On the other hand, the total number of proteins produced before time $T$ follows the original Poisson distribution:

$$P\left(N;T\right)=\frac{(\beta T{)}^N}{N!}{e}^{-\beta T},$$ (G4)

which gives a mean value $⟨N⟩=\beta T$. Thus, the mean total protein at the FPT $\left(⟨T^{\left(1\right)}⟩=2n_{\text{B}}/\beta \right)$ is $⟨N⟩=2n_{\text{B}}$. Therefore,

$$C{V}_{\text{int}}=\sqrt{\frac{2}{⟨N⟩}},$$ (G5)

which is essentially Eq. (15).

Next, for the two-step Poisson process, we have decomposed $T^{\left(1\right)}$ and $T^{\left(2\right)}$ into three independent variables, $T^{\left(1\right)}=T^{\left(0\right)}+\Delta T^{\left(1\right)},T^{\left(2\right)}=T^{\left(0\right)}+\Delta T^{\left(2\right)}$ in the main text. To calculate Eq. (16), we need to obtain $⟨T^{\left(1\right)}⟩,{\sigma }_{\Delta T^{\left(1\right)}}$, and ${\sigma }_{T^{\left(0\right)}}$. To avoid the instability issue, we consider the stable cases of two-overlapping cell cycles (non-multifork replication). In this situation, The threshold for the titration step is roughly $2N_{\text{B}}$, and for the ori1 accumulation step it is $n_B$. The first titration step has an accumulation rate of $\beta$, while the second step has an accumulation rate of ${\beta }^{\prime }=\beta /2$, similar to the simple Poisson process case above. Thus,

$$⟨T^{\left(0\right)}⟩=\frac{2N_{\text{B}}}{\beta },⟨\text{Δ}{T}^{\left(1\right)}⟩=\frac{n_B}{{\beta }^{\prime }}=\frac{2n_B}{\beta };$$ (G6)

$${\sigma }_{T^{\left(0\right)}}=\frac{\sqrt{2N_{\text{B}}}}{\beta },{\sigma }_{\Delta T^{\left(1\right)}}=\frac{\sqrt{n_{\text{B}}}}{{\beta }^{\prime }}=\frac{2\sqrt{n_{\text{B}}}}{\beta }.$$ (G7)

Hence, $⟨N⟩=\beta ⟨T^{\left(1\right)}⟩=2\left(N_{\text{B}}+n_{\text{B}}\right)/\beta$. We rewrite Eq. (G7) in terms of $⟨N⟩$ and obtain

$$C{V}_{\text{int}}=\frac{2\sqrt{n_{\text{B}}}}{⟨N⟩},C{V}_{\text{ext}}=\frac{\sqrt{⟨N⟩-2n_{\text{B}}}}{⟨N⟩}\approx \frac{1}{\sqrt{⟨N⟩}},$$ (G8)

which is the same as Eq. (17) in the main text.

To verify that the decomposition is valid, we performed Monte Carlo simulation.
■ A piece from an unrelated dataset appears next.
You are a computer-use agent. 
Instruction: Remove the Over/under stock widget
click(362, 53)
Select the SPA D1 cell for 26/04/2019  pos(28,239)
In the simulation, the initiator protein is generated based on the Poisson process with a constant rate $\beta$. Once a protein is generated, it will undergo a trial among titration sites, ori1, and ori2. The probability of the protein to bind to different destinations is proportional to their binding affinities, and we set the binding affinity difference between titration sites and ori’s to be 100 -fold, based on the E. coli case we mentioned in the main text. Further, we assumed that when the occupancy of one ori reaches the threshold, it will keep accumulation rather than waiting for the other ori. This is to assure that the stochastic process is not changed after one ori reaches the threshold. We notice that although these detailed settings are necessary to get numbers very close to what are predicted in Eq. (17) [Fig. 6(d), dashed gray lines], the $1/N$ versus $1/\sqrt{N}$ scaling laws are quite conserved in settings with different details.